El bokashi de la planta Jarabacoa "BPJ" mostró los mayores contenidos de MO, P, K, Ca, Mg, Cu y Zn. Esta enmienda es elaborada a base de gallinaza, pulpa de café, tierra de bosque y 50 kg de residuos vegetales. Estos son materiales locales y de fácil disponibilidad, lo que facilita su utilización por los productores de la zona.

Los compost muestreados mostraron diferencias en el contenido nutricional, donde el tipo Justino Peguero "CJP"mostró el mayor contenido de MO. Los resultados demostraron que el compost "CJP" podría suministrar una mayor cantidad de nutrientes en la producción del cultivo en relación a los demás compost evaluados.

El mayor porcentaje de MO (96%) correspondió a los tipos de lombricompost José Cruz "LCJC" y "LCJC-2", esta enmienda se elabora a base de estiércol de cabras y ovinos, estos materiales son de fácil acceso, lo que facilitaría su uso y posibles efectos positivos en la fertilidad del suelo.

Los mayores contenidos en promedio de MO, N, P, K, Ca y Mg se encontraron en residuos animales en relación a los vegetales, por lo que se recomienda que al momento de elaborar enmiendas orgánicas deben incorporarse materiales de origen animal con la finalidad de obtener un producto con mayor valor nutricional.

El bokashi "BPJ" mostró mayores cantidades de microorganismos, donde los grupos de los aerobios mesofilicos y actinomycetes fue superior.
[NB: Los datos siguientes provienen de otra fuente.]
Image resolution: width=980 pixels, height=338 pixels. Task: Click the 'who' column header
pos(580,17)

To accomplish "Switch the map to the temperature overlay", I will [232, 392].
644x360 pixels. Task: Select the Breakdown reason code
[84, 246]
Además mostró una menor cantidad de hongos y levaduras en comparación con los demás bokashi, excepto el tipo "BPP". En el análisis microbiológico de diferentes fuentes animales y vegetales se observó que el grupo de actinomycetes fue el de menor variación en ambas fuentes y los grupos mesofilicos, los hongos y levaduras variaron más en las fuentes animales. Los resultados muestran que la cantidad de microorganismos que participan en los procesos de descomposición de residuos en la fabricación de enmiendas orgánicas dependen de factores como temperatura, humedad, presencia de oxígeno (en el caso de los aerobios), una nutrición balanceada, pH, fuentes energéticas de fácil solubilización como azúcares simples y superficie de contacto o tamaño de partícula y por lo tanto deben ser considerados al momento de producir este tipo de fertilizantes con la finalidad de producir un producto de calidad.

 

AGRADECIMIENTOS

Al Consejo Nacional de Investigaciones Agropecuarias y Forestales (CONIAF), a la Agencia de Cooperación Internacional del Japón (JICA) y al Instituto Dominicano de Investigaciones Agropecuarias y Forestales (IDIAF) por el soporte financiero de los análisis de las muestras de abonos y materias prima. A Bioversity Internacional, por sus aportes técnicos al desarrollo de la investigación. Se agradece al Dr. Francisco Matus (Universidad de La Frontera), por sus sugerencias al contenido del artículo y a los ingenieros Elpidio Aviles, Ucelvio Santos, Isidro Almonte, Julio Morrobel, José Miguel Méndez y Licenciado Pedro Juan del Rosario (investigadores IDIAF) por su contribución en la redacción, interpretación de los datos y revisión del manuscrito.

 

NOTAS

1Empresa comercial se reservó el derecho de entregar la información).